Whatever pictures the entries hold, omit them, and output exactly the lines from the one containing "Task: Click the related tables diagram icon" through the final line.
### Recorded information ###
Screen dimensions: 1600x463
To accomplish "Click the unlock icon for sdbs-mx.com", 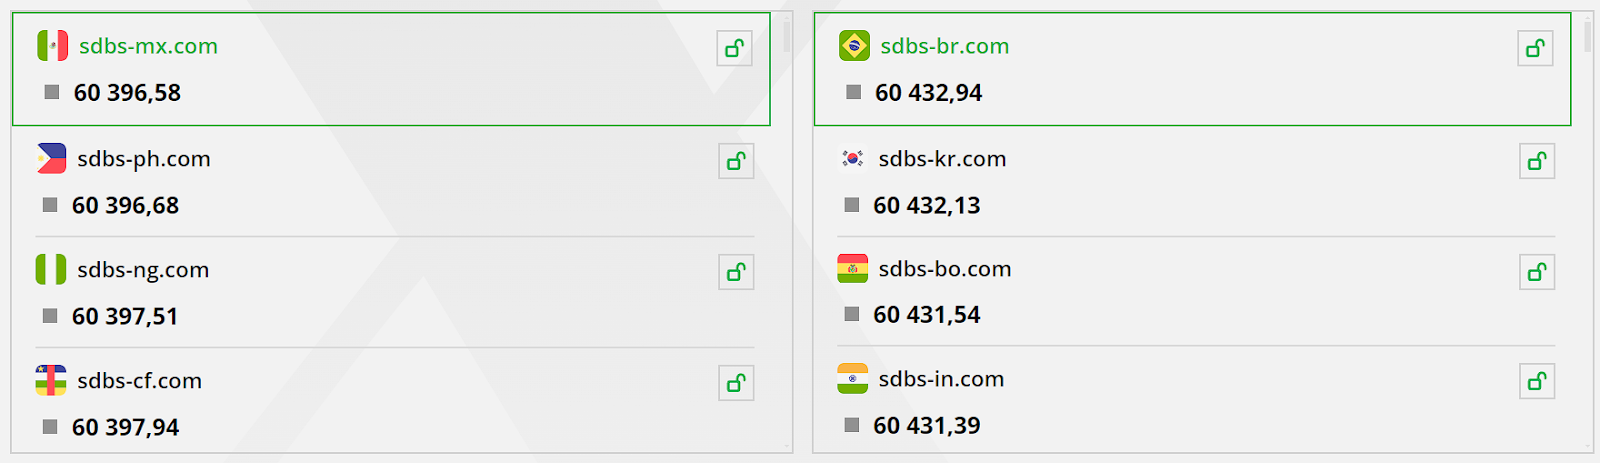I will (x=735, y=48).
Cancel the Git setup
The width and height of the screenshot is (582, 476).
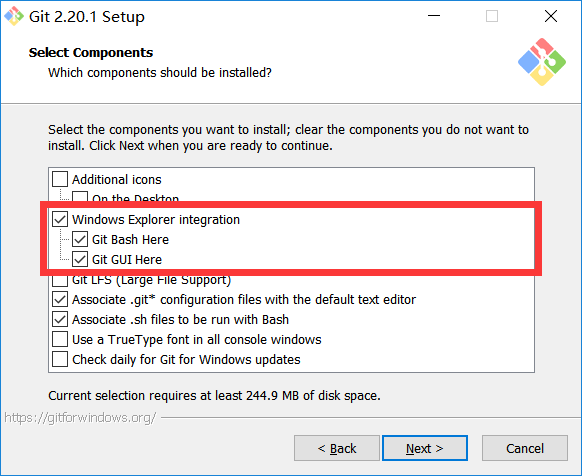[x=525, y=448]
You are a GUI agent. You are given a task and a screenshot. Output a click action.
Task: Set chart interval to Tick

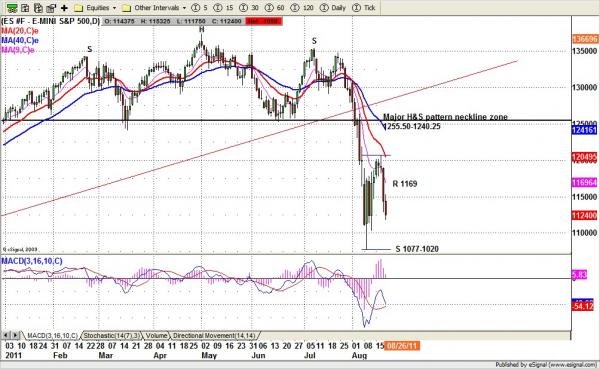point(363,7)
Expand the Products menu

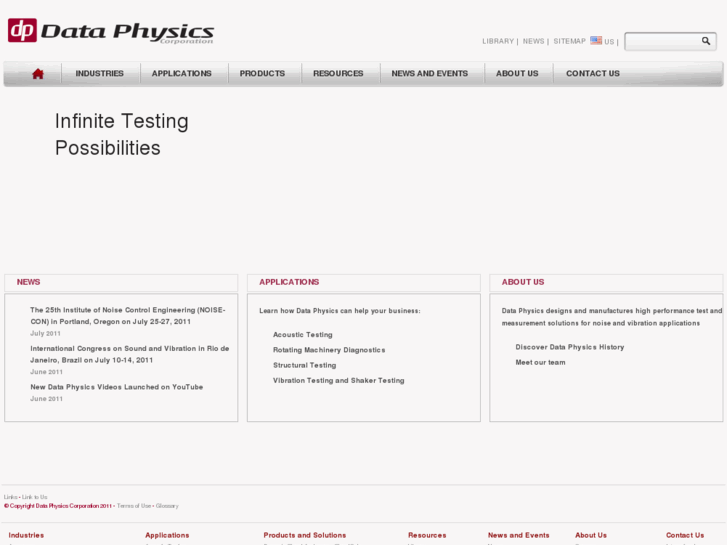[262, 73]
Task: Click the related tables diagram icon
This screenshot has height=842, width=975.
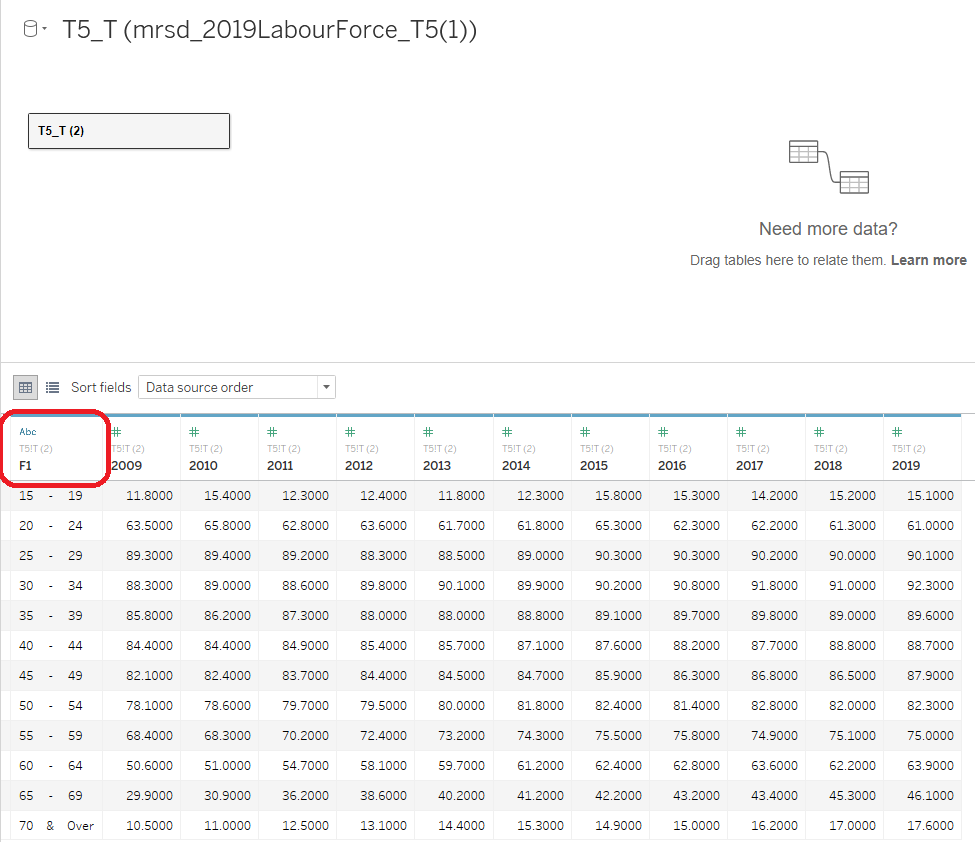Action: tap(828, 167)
###
- [Answer below]:
Task: Click the related tables diagram icon
This screenshot has height=842, width=975.
Action: tap(828, 167)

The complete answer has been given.